The Welshman believes that the one ingredient that he has been missing in the Classics is a bit of good fortune, and hopes he will find that at Milan-San Remo and, particularly, during the subsequent three weeks that he will spend in Belgium, culminating with leading Sky’s attack at Roubaix.
“Everything has to go right on the day, because to an extent you’re a lottery when you’re in those races,” he said.
“The fire in the belly is there and I want to step into them and try to get a result. Two or three years ago I was knocking on the door and looked like I was going to make a breakthrough, but I haven’t taken that next step forward in the last year or two. It’s time to step up and try to deliver a result, it’s as simple as that,” said Rowe.
Reflecting on Bernal’s Paris-Nice success, Rowe explained that Sky had taken a calculated risk by weighting its team with several climbers and with the Welshman as the one specialist rouleur to support the Colombian and Michał Kwiatkowski over the first three days on flatter roads open to the wind.

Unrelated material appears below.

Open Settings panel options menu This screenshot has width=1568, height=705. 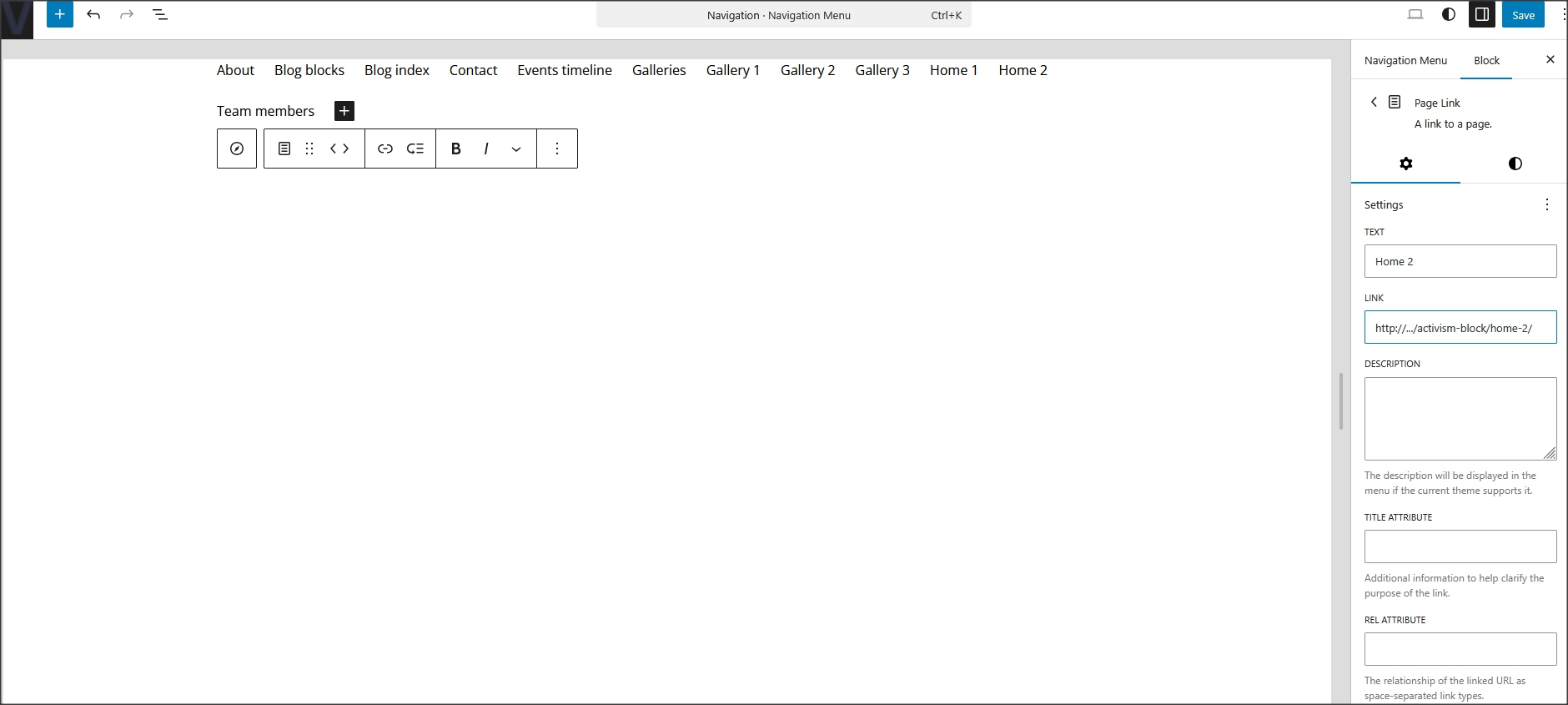click(x=1546, y=204)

“We took a risk that we could deal with what might happen in the early days and go into in the second half still in the contest, and that paid off. Then we knew that we were in a great position. The last few days the small guys have stepped up and we’ve come out on top,” said Rowe.
The Welshman paid fulsome tribute to Bernal’s performance, suggesting that it augurs well for his future role as a Grand Tour leader. “There are GC guys who can ride in crosswinds, but there are others who can’t, and it hampers them throughout their career. You know that as soon as there’s one crosswind day they are out of the equation,” said the Welshman.

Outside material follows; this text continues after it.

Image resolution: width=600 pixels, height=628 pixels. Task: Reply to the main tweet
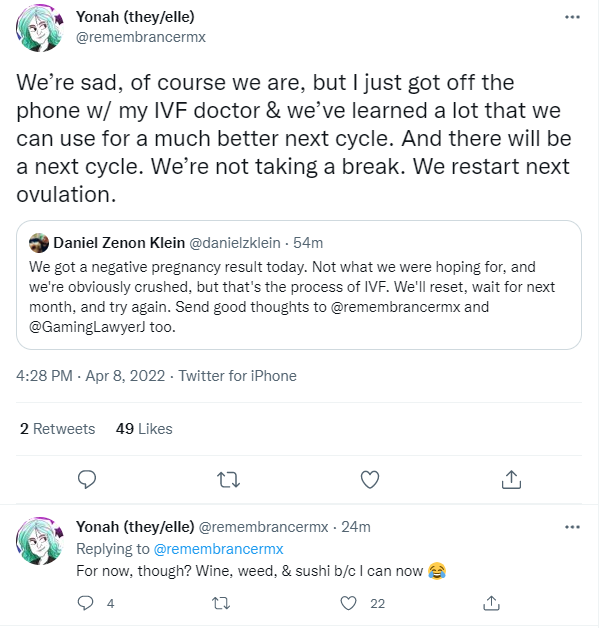[x=87, y=479]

“But Egan, he’s just got it, and that’s instantly going to put him on the front foot in most GC races and Grand Tours. It’s a massive weapon to have. He wants to learn, he was asking questions, but essentially he’s just a class act.”

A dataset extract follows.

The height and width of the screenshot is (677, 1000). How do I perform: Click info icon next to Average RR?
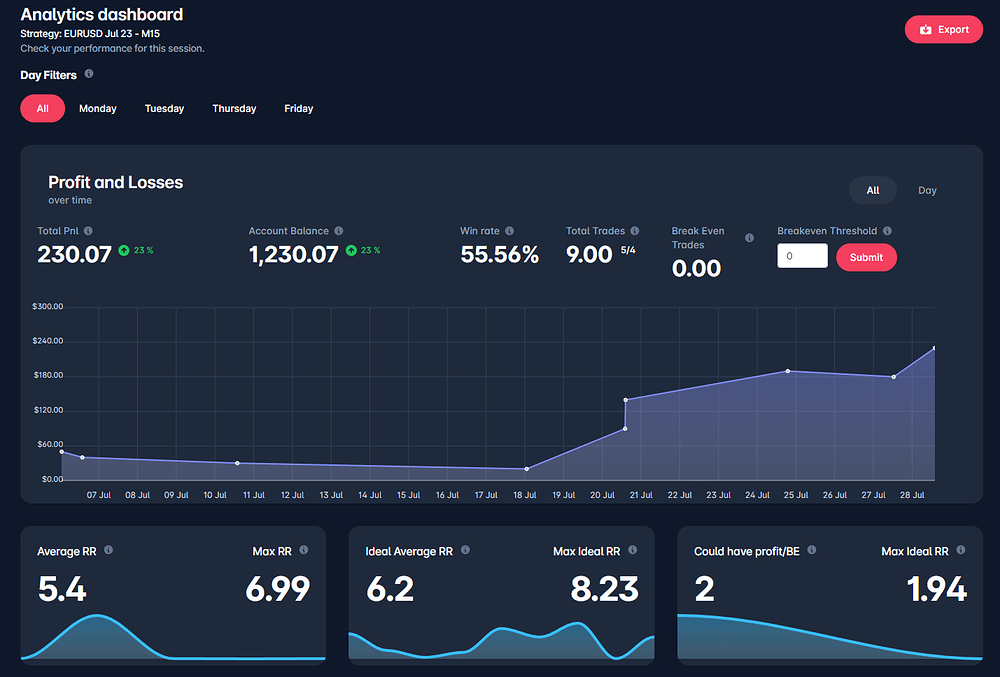click(108, 550)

Rowe revealed that the Colombian did get a little nervous when compatriot and rival Nairo Quintana went clear on the final stage and became the leader on the road, but essentially remained calm.
“If you’re not calm in situations like that, you just use up energy, thinking and overthinking, being worried.
“Staying calm in situations like that demands a lot, but once you’ve developed that level of trust in your team-mates, when you can say to yourself, ‘I’m going to follow these guys whatever and wherever because I know they’re going to do the best by me, and I trust them,’ and we’ve developed that now, that level of trust and commitment.”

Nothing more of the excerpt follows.